▶ **Entries taken from a collection**
▼

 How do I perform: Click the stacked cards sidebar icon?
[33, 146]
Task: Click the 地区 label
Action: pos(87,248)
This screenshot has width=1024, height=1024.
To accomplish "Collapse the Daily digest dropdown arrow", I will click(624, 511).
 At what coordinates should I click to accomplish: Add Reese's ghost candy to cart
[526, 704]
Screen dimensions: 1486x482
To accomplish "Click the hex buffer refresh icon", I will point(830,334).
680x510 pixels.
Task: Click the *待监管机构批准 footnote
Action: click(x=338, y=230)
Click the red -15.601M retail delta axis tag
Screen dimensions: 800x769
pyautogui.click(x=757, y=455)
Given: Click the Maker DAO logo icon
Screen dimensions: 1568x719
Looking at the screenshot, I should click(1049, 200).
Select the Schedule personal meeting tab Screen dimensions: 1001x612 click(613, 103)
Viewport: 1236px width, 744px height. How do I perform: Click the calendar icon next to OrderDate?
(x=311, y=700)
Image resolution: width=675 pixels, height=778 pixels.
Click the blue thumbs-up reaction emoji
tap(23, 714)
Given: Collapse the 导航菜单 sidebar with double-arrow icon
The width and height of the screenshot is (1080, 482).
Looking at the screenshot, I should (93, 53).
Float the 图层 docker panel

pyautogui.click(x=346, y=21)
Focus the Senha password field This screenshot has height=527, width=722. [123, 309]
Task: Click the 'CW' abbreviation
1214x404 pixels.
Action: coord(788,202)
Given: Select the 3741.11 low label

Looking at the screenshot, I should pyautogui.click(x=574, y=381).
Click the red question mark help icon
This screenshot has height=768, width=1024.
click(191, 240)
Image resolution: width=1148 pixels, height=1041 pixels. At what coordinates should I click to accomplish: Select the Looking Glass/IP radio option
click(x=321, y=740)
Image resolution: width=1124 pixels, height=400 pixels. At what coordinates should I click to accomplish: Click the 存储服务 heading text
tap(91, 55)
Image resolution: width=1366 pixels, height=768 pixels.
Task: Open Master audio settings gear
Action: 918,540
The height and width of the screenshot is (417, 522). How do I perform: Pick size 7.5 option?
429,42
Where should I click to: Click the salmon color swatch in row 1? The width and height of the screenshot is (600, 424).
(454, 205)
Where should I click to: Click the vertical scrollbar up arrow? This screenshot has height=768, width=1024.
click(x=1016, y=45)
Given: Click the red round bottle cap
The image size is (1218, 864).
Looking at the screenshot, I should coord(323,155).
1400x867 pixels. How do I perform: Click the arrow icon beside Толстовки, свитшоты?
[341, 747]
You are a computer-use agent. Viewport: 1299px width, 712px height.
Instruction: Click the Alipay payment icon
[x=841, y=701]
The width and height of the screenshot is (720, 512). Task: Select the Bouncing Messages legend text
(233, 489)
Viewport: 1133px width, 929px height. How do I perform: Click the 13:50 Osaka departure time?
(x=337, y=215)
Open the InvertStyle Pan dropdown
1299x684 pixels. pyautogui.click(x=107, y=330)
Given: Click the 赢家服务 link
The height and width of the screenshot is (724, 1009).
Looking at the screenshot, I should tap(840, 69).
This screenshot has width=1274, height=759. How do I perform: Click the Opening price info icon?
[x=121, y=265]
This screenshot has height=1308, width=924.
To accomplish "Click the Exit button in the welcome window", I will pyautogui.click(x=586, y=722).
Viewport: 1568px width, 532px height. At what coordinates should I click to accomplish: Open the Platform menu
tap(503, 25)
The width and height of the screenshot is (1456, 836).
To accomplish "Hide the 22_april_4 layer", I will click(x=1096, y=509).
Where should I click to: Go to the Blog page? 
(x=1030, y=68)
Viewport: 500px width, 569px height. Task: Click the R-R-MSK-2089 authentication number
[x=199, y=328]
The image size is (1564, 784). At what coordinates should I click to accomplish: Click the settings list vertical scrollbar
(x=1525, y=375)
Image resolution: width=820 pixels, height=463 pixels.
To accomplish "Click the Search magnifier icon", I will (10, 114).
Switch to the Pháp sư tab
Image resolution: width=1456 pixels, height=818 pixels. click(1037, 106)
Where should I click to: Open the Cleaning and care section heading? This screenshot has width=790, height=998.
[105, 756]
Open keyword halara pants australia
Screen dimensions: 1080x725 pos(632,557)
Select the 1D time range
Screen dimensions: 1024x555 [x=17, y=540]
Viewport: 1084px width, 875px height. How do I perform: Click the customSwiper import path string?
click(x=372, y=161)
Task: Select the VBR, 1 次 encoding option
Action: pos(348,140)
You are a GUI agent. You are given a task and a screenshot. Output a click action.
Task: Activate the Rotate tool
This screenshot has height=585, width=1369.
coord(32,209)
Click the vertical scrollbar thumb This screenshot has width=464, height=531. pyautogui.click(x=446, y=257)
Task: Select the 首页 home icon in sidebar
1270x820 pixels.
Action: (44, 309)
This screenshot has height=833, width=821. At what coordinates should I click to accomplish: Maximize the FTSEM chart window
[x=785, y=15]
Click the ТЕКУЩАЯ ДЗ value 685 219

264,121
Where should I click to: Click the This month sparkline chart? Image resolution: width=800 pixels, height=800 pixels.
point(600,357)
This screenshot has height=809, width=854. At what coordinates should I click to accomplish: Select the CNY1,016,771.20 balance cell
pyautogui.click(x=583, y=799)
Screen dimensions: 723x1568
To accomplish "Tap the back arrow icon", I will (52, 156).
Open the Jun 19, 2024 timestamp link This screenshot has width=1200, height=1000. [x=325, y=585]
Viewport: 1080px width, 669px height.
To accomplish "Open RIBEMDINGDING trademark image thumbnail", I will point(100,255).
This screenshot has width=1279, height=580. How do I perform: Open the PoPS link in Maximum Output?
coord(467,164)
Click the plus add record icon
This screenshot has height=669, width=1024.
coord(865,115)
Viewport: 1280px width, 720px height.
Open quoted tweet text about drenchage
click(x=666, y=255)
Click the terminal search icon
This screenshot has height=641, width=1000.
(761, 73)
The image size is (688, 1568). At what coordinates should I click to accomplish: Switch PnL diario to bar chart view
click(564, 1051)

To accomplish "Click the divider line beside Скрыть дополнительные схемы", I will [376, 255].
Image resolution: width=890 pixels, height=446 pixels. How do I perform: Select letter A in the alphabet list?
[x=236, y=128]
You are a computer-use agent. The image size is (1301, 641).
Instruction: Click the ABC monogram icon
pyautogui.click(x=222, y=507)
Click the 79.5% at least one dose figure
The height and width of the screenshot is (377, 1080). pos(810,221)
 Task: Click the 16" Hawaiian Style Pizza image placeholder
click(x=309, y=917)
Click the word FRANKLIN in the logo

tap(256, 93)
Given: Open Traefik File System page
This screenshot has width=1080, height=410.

▲

An exact repetition of all the entries is required.

▶ **Exercise result**
 How do I perform: Click the stacked cards sidebar icon?
[33, 146]
Task: Click the 地区 label
Action: pos(87,248)
This screenshot has width=1024, height=1024.
To accomplish "Collapse the Daily digest dropdown arrow", I will click(624, 511).
 At what coordinates should I click to accomplish: Add Reese's ghost candy to cart
[526, 704]
Screen dimensions: 1486x482
To accomplish "Click the hex buffer refresh icon", I will point(830,334).
680x510 pixels.
Task: Click the *待监管机构批准 footnote
Action: click(x=338, y=230)
Click the red -15.601M retail delta axis tag
Screen dimensions: 800x769
pyautogui.click(x=757, y=455)
Given: Click the Maker DAO logo icon
Screen dimensions: 1568x719
Looking at the screenshot, I should click(1049, 200).
Select the Schedule personal meeting tab Screen dimensions: 1001x612 click(613, 103)
Viewport: 1236px width, 744px height. How do I perform: Click the calendar icon next to OrderDate?
(x=311, y=700)
Image resolution: width=675 pixels, height=778 pixels.
Click the blue thumbs-up reaction emoji
tap(23, 714)
Given: Collapse the 导航菜单 sidebar with double-arrow icon
The width and height of the screenshot is (1080, 482).
Looking at the screenshot, I should (93, 53).
Float the 图层 docker panel

pyautogui.click(x=346, y=21)
Focus the Senha password field This screenshot has height=527, width=722. [123, 309]
Task: Click the 'CW' abbreviation
1214x404 pixels.
Action: coord(788,202)
Given: Select the 3741.11 low label

Looking at the screenshot, I should pyautogui.click(x=574, y=381).
Click the red question mark help icon
This screenshot has height=768, width=1024.
click(191, 240)
Image resolution: width=1148 pixels, height=1041 pixels. At what coordinates should I click to accomplish: Select the Looking Glass/IP radio option
click(x=321, y=740)
Image resolution: width=1124 pixels, height=400 pixels. At what coordinates should I click to accomplish: Click the 存储服务 heading text
tap(91, 55)
Image resolution: width=1366 pixels, height=768 pixels.
Task: Open Master audio settings gear
Action: 918,540
The height and width of the screenshot is (417, 522). How do I perform: Pick size 7.5 option?
429,42
Where should I click to: Click the salmon color swatch in row 1? The width and height of the screenshot is (600, 424).
(454, 205)
Where should I click to: Click the vertical scrollbar up arrow? This screenshot has height=768, width=1024.
click(x=1016, y=45)
Given: Click the red round bottle cap
The image size is (1218, 864).
Looking at the screenshot, I should coord(323,155).
1400x867 pixels. How do I perform: Click the arrow icon beside Толстовки, свитшоты?
[341, 747]
You are a computer-use agent. Viewport: 1299px width, 712px height.
Instruction: Click the Alipay payment icon
[x=841, y=701]
The width and height of the screenshot is (720, 512). Task: Select the Bouncing Messages legend text
(233, 489)
Viewport: 1133px width, 929px height. How do I perform: Click the 13:50 Osaka departure time?
(x=337, y=215)
Open the InvertStyle Pan dropdown
1299x684 pixels. pyautogui.click(x=107, y=330)
Given: Click the 赢家服务 link
The height and width of the screenshot is (724, 1009).
Looking at the screenshot, I should tap(840, 69).
This screenshot has width=1274, height=759. How do I perform: Click the Opening price info icon?
[x=121, y=265]
This screenshot has height=1308, width=924.
To accomplish "Click the Exit button in the welcome window", I will pyautogui.click(x=586, y=722).
Viewport: 1568px width, 532px height. At what coordinates should I click to accomplish: Open the Platform menu
tap(503, 25)
The width and height of the screenshot is (1456, 836).
To accomplish "Hide the 22_april_4 layer", I will click(x=1096, y=509).
Where should I click to: Go to the Blog page? 
(x=1030, y=68)
Viewport: 500px width, 569px height. Task: Click the R-R-MSK-2089 authentication number
[x=199, y=328]
The image size is (1564, 784). At what coordinates should I click to accomplish: Click the settings list vertical scrollbar
(x=1525, y=375)
Image resolution: width=820 pixels, height=463 pixels.
To accomplish "Click the Search magnifier icon", I will (10, 114).
Switch to the Pháp sư tab
Image resolution: width=1456 pixels, height=818 pixels. click(1037, 106)
Where should I click to: Open the Cleaning and care section heading? This screenshot has width=790, height=998.
[105, 756]
Open keyword halara pants australia
Screen dimensions: 1080x725 pos(632,557)
Select the 1D time range
Screen dimensions: 1024x555 [x=17, y=540]
Viewport: 1084px width, 875px height. How do I perform: Click the customSwiper import path string?
click(x=372, y=161)
Task: Select the VBR, 1 次 encoding option
Action: pos(348,140)
You are a GUI agent. You are given a task and a screenshot. Output a click action.
Task: Activate the Rotate tool
This screenshot has height=585, width=1369.
coord(32,209)
Click the vertical scrollbar thumb This screenshot has width=464, height=531. pyautogui.click(x=446, y=257)
Task: Select the 首页 home icon in sidebar
1270x820 pixels.
Action: (44, 309)
This screenshot has height=833, width=821. At what coordinates should I click to accomplish: Maximize the FTSEM chart window
[x=785, y=15]
Click the ТЕКУЩАЯ ДЗ value 685 219

264,121
Where should I click to: Click the This month sparkline chart? Image resolution: width=800 pixels, height=800 pixels.
point(600,357)
This screenshot has height=809, width=854. At what coordinates should I click to accomplish: Select the CNY1,016,771.20 balance cell
pyautogui.click(x=583, y=799)
Screen dimensions: 723x1568
To accomplish "Tap the back arrow icon", I will (52, 156).
Open the Jun 19, 2024 timestamp link This screenshot has width=1200, height=1000. [x=325, y=585]
Viewport: 1080px width, 669px height.
To accomplish "Open RIBEMDINGDING trademark image thumbnail", I will point(100,255).
This screenshot has width=1279, height=580. How do I perform: Open the PoPS link in Maximum Output?
coord(467,164)
Click the plus add record icon
This screenshot has height=669, width=1024.
coord(865,115)
Viewport: 1280px width, 720px height.
Open quoted tweet text about drenchage
click(x=666, y=255)
Click the terminal search icon
This screenshot has height=641, width=1000.
(761, 73)
The image size is (688, 1568). At what coordinates should I click to accomplish: Switch PnL diario to bar chart view
click(564, 1051)

To accomplish "Click the divider line beside Скрыть дополнительные схемы", I will [376, 255].
Image resolution: width=890 pixels, height=446 pixels. How do I perform: Select letter A in the alphabet list?
[x=236, y=128]
You are a computer-use agent. The image size is (1301, 641).
Instruction: Click the ABC monogram icon
pyautogui.click(x=222, y=507)
Click the 79.5% at least one dose figure
The height and width of the screenshot is (377, 1080). pos(810,221)
 Task: Click the 16" Hawaiian Style Pizza image placeholder
click(x=309, y=917)
Click the word FRANKLIN in the logo

tap(256, 93)
Given: Open Traefik File System page
This screenshot has width=1080, height=410.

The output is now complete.